Tonally uneven reworking of Hardy’s Jude the Obscure has flashes of sharp wit and an intense central performance but Ed Hall’s final production at Hampstead is below par

Howard Brenton's reworking of Hardy's Jude The Obscure was supposed to continue his fruitful Hampstead Theatre collaboration with director Howard Davies, which brought us 55 Days, and Drawing the Line.

But Davies' death in 2016 meant the baton passed to Ed Hall, who directs his final production of a generally successful nine-year stint as Artistic Director.

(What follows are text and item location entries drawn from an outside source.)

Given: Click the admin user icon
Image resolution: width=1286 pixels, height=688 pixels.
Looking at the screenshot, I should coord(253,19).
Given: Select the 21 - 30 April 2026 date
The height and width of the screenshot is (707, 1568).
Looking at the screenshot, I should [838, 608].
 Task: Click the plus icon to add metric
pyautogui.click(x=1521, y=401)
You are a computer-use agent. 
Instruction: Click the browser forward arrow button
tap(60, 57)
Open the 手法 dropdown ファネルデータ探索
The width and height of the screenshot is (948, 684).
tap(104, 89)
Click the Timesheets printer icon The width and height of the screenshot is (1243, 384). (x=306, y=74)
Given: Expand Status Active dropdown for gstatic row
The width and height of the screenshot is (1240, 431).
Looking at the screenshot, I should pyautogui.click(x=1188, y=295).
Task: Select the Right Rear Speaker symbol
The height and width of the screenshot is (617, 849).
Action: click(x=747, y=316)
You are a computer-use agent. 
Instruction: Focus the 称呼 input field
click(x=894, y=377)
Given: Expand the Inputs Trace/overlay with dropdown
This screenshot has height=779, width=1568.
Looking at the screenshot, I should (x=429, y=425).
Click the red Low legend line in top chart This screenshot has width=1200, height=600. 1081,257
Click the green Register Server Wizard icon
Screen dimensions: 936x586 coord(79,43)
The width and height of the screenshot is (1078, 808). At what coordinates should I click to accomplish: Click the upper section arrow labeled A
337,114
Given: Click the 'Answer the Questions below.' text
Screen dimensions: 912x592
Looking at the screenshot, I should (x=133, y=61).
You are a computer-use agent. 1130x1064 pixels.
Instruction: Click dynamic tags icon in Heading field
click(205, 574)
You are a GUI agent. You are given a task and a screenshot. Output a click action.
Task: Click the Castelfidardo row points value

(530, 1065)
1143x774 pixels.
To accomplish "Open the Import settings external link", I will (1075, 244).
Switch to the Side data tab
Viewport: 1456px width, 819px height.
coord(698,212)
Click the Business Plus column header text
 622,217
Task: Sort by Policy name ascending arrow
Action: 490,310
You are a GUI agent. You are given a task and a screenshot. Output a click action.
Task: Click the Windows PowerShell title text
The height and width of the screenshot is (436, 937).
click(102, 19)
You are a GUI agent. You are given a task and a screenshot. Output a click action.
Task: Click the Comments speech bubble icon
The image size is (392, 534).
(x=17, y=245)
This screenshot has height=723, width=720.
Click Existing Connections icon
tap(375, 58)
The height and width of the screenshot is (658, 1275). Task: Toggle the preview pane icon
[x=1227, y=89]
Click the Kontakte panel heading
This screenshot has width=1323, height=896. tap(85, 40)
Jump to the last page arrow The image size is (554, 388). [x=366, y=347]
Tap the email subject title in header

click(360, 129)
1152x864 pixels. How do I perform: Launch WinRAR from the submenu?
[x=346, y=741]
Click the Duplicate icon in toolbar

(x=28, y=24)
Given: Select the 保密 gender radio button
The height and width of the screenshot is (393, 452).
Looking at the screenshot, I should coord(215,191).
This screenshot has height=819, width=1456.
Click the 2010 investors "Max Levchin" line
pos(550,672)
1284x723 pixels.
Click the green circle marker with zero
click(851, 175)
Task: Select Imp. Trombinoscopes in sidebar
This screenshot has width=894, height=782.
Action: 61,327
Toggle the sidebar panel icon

It's a shame because this tale of an autodidact Syrian refugee who dreams of studying classics at Oxford, typifies the more middling Hampstead fare of Hall's tenure, marrying high art themes with well meaning liberalism with mixed success. While there are flashes of sharp wit and an intense central performance by Isabella Nefar, it's an ambiguous tragi-comedy loaded with windy speeches about language and Greek literature that are in danger of only landing with the very Oxbridge elite who are called to task here.

The opener between Emily Taaffe's classics academic Sally and Nefar's abrasive Judith exudes an irritating hand-wringing leftyism - Sally makes the kind of gaffes that a stupid white Brit would make about her light-fingered Syrian cleaner, and remains unsympathetic and unconvincing throughout. Better is Caroline Loncq's salty whisky-swilling Don (reminscient of Mary Beard) who rails against political correctness and snowflake students, and warms to Judith's rich potential.

Also memorable is Luke Macgregor's pig farmer, who inarticulately articulates so much about Brexit Britain as he falls for a woman with questionable immigration status.

The scene where an unhinged Jude conflates her father's death during their trek through Europe with a pig's slaughter has unsettling overtones of Stephen King's Carrie.

And Paul Brennan relishes the dry wit of a ghostly Euripides, who appears to the increasingly marginalised Judith.

But a strand about surveillance culture and a pair of cartoonishly menacing spooks who scupper Jude's dreams because of her religiously confused cousin, feels tonally off-key.

Brenton's dig at paperthin liberal tolerance sees Judith's talents thwarted as Britain and its institutions close ranks to protect themselves from a difficult outsider.

But the Cambridge educated playwright can't seem to decide whether he's for the ivory tower pursuit of knowledge or against its elitism.